From the records that follow, copy every line that contains the word "agent".

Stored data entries
Segment Open
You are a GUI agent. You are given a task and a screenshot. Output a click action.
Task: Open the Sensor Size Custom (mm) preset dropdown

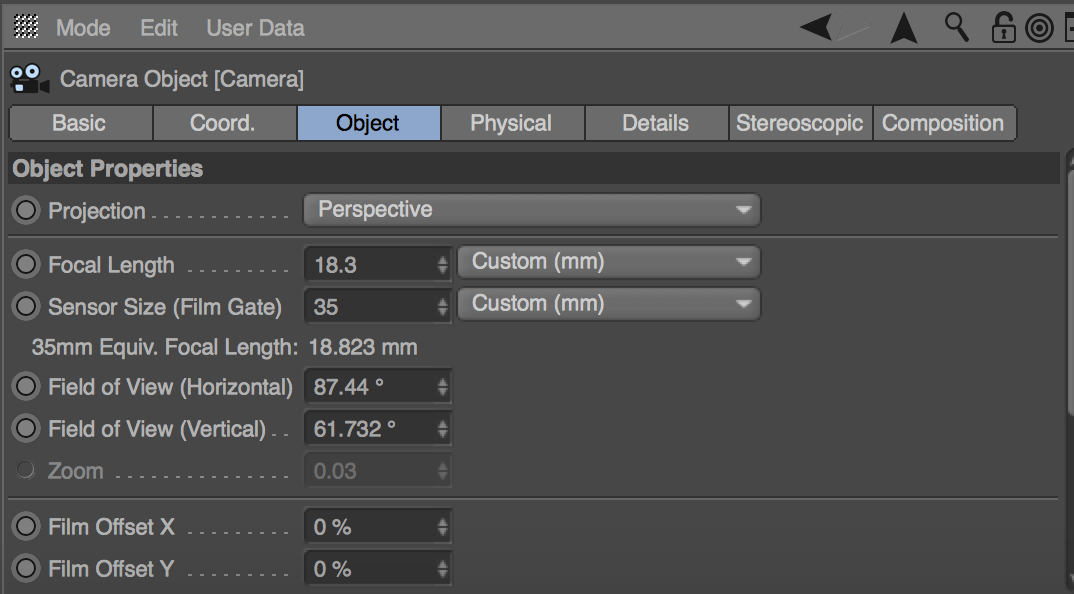point(609,304)
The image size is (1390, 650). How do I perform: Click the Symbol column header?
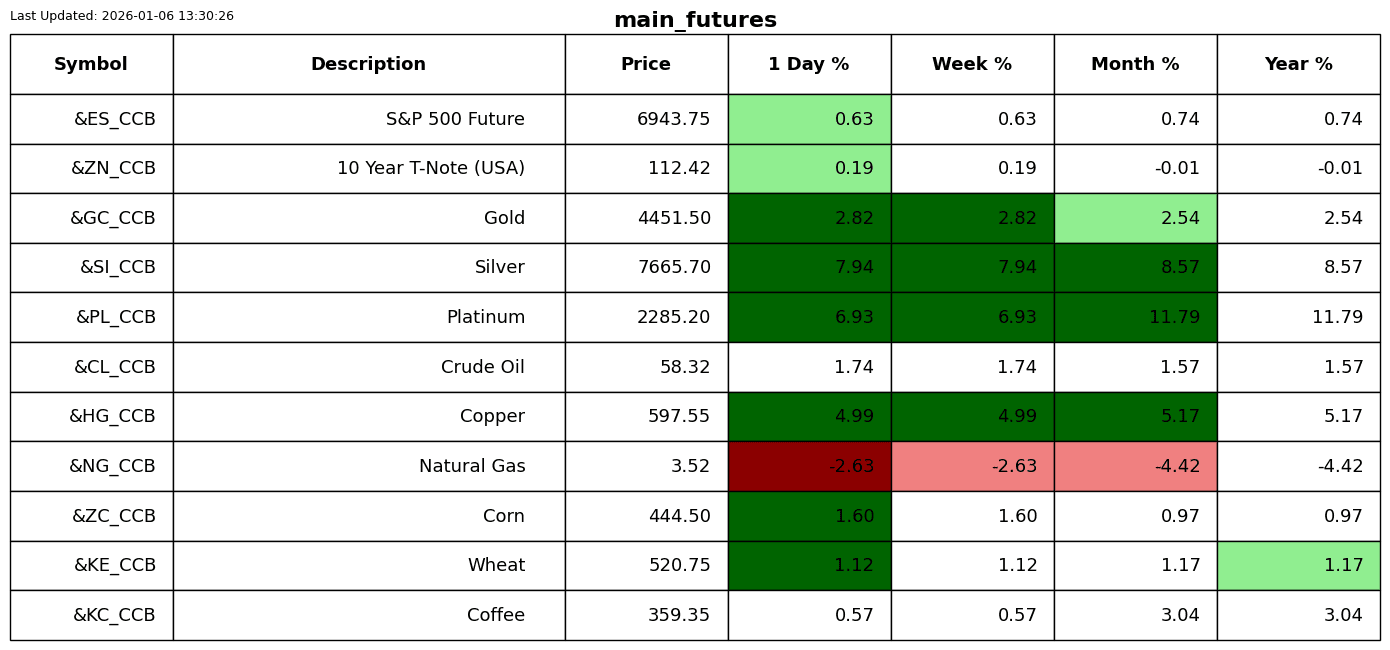point(91,64)
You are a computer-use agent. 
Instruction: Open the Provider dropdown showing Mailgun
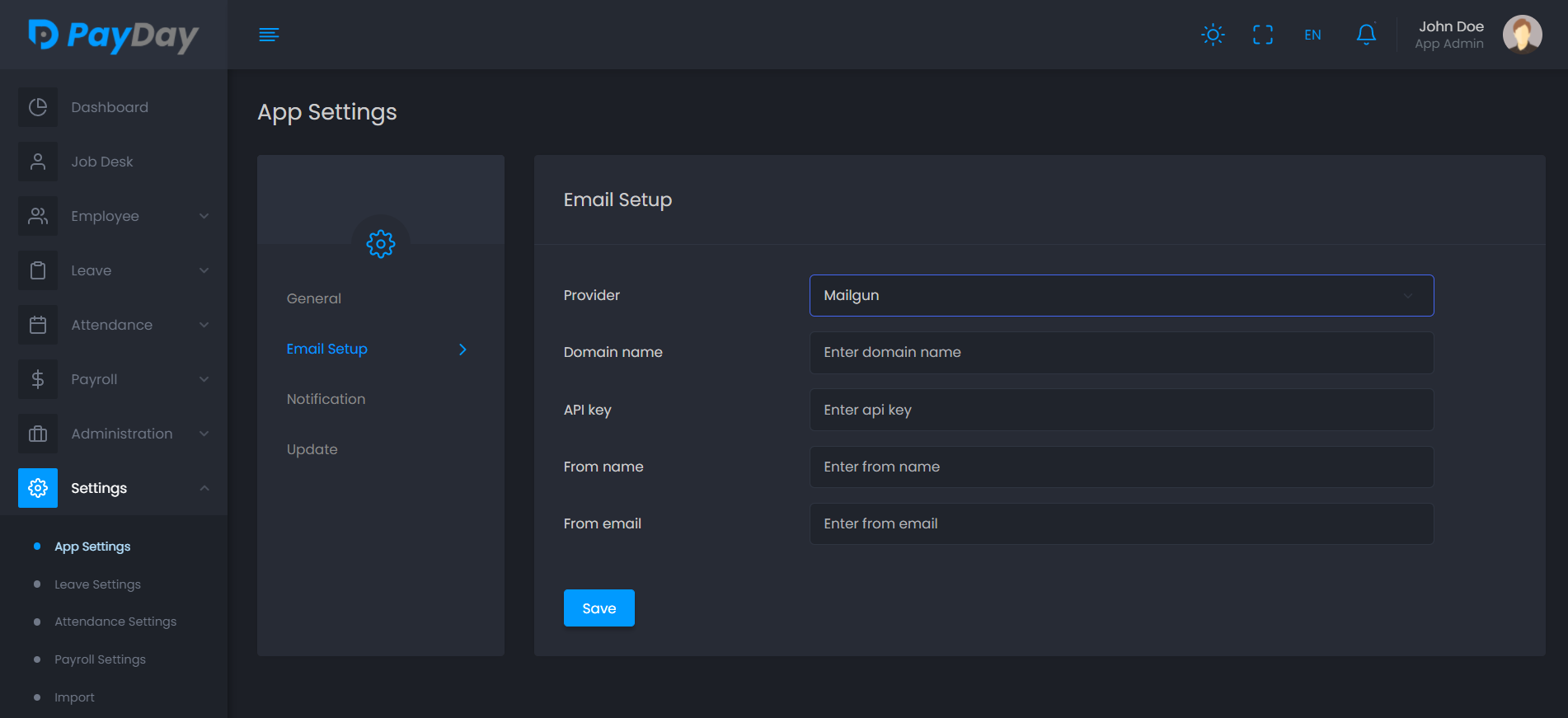pos(1121,295)
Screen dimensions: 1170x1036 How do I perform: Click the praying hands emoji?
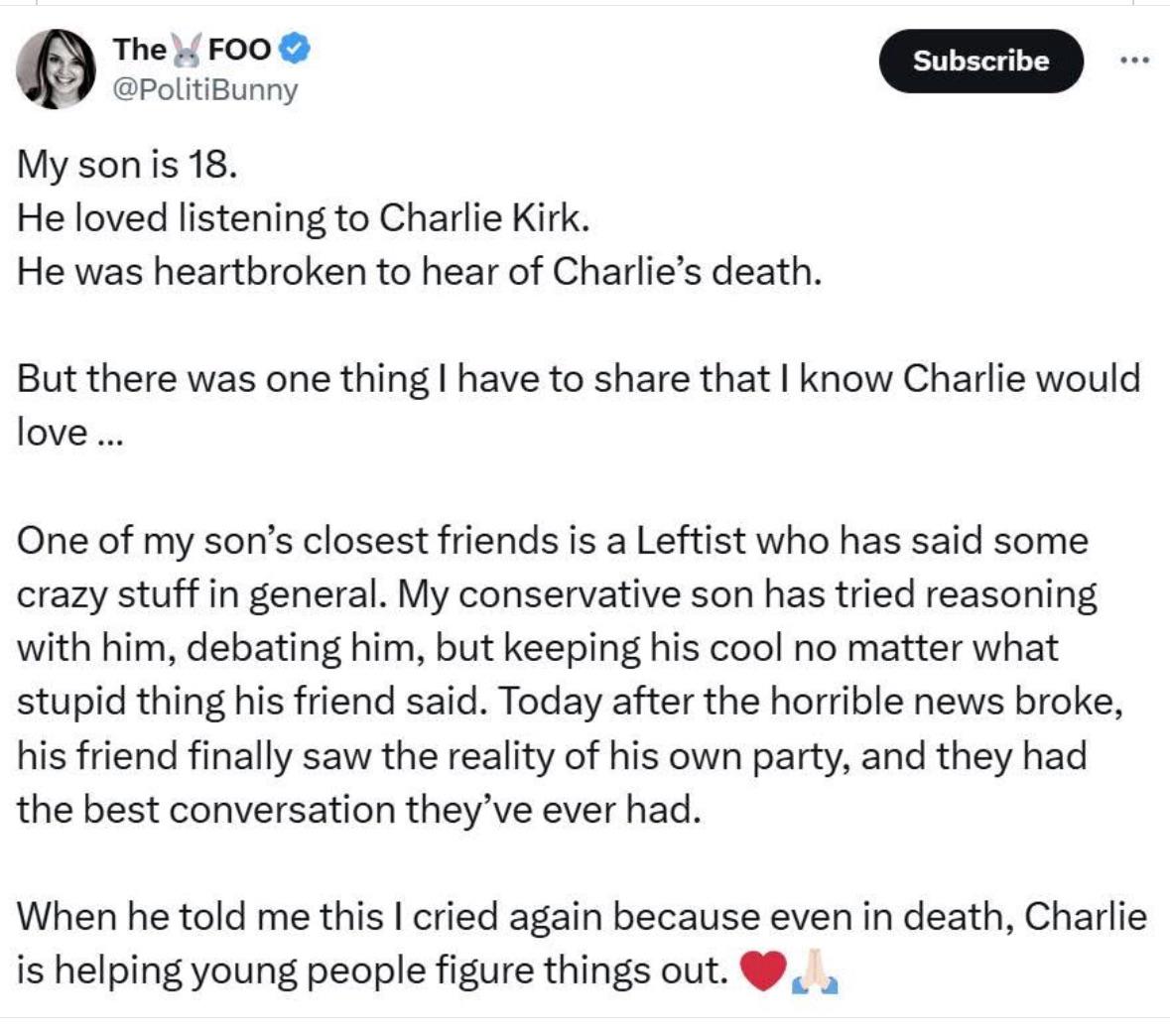pos(814,971)
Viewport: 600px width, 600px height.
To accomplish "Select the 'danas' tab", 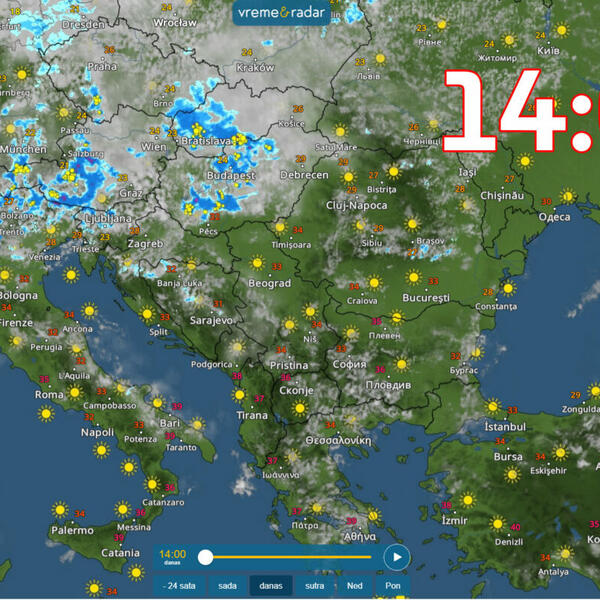I will (x=271, y=586).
Segment Closed
• _WRITTEN RESPONSE_:
You are a GUI agent. You are given a task and a screenshot. Output a click action.
You are a computer-use agent. 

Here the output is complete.